По «силе вины» заговорщики были разделены на 11 разрядов. Вне разрядов оказались Рылеев и еще четверо заговорщиков, которых «по тяжести их злодеяний» нельзя было сравнить с остальными. В общем списке подсудимых его фамилия стояла второй, силой «злодеяний» он уступал только Павлу Пестелю. Во «внеразрядную» группу вошли также Петр Каховский и активные участники южного заговора Сергей Муравьев-Апостол и Михаил Бестужев-Рюмин. Верховный уголовный суд решил, что «за преступления, сими лицами соделанные, на основании воинского устава (1716 года) артикула 19» следует «казнить их смертию, четвертовать»{835}.
Однако, как известно, император с таким приговором не согласился. Генерал Дибич сообщил председателю суда князю Лопухину, что «его величество никак не соизволяет не только на четвертование, яко казнь мучительную, но и на расстреляние, как казнь, одним воинским преступлениям свойственную, ни даже на простое отсечение головы, и, словом, ни на какую казнь, с пролитием крови сопряженную»{836}. Четвертование было заменено повешением. 12 июля в Комендантском доме Петропавловской крепости приговор был объявлен осужденным. Несколько часов спустя, в ночь на 13 июля, он был приведен в исполнение. Местом совершения казни стал вал крепостного кронверка — дополнительного фортификационного укрепления за крепостными стенами.
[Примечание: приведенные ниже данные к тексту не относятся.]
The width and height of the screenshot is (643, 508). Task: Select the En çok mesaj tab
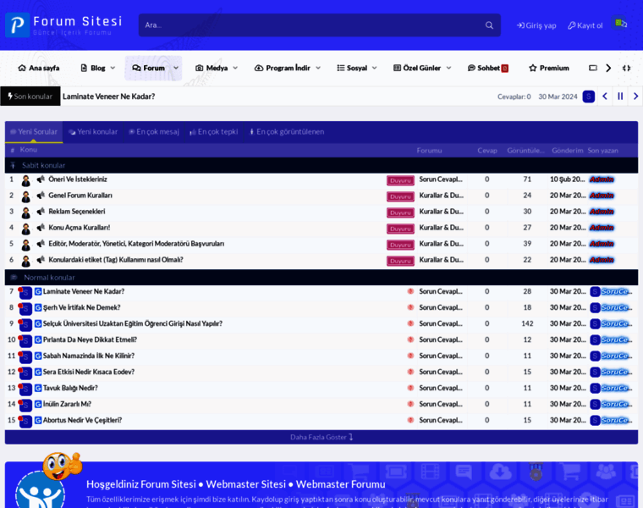pos(154,132)
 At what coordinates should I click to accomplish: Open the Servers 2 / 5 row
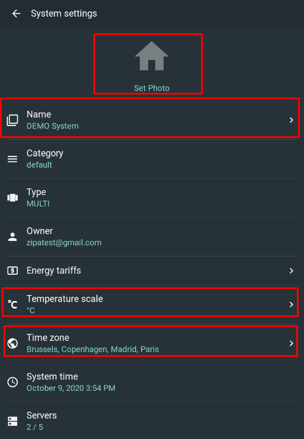[152, 421]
Перед смертью Рылеев написал жене письмо, проникнутое всё теми же религиозными мыслями: «Бог и государь решили участь мою: я должен умереть, и умереть смертию позорною. Да будет его святая воля! Мой милый друг, предайся и ты воле всемогущего, и он утешит тебя. За душу мою молись Богу, Он услышит твои молитвы. Не ропщи ни на него, ни на государя; это будет и безрассудно, и грешно. Нам ли постигнуть неисповедимые суды непостижимого? Я ни разу не возроптал во всё время моего заключения, и за то Дух Святый дивно утешал меня. Подивись, мой друг, и в сию самую минуту, когда я занят только тобою и нашею малюткою, я нахожусь в таком утешительном спокойствии, что не могу выразить тебе. О, милый друг, как спасительно быть христианином. Благодарю моего создателя, что он меня просветил и что я умираю во Христе»{837}.
Через два дня после казни князь Голицын сообщал коменданту крепости, генералу Александру Сукину: «…государь император указать соизволил, чтобы образ, бывший в каземате у Рылеева, и письмо, им писанное к жене, вы доставили ко мне для возвращения жене»{838}.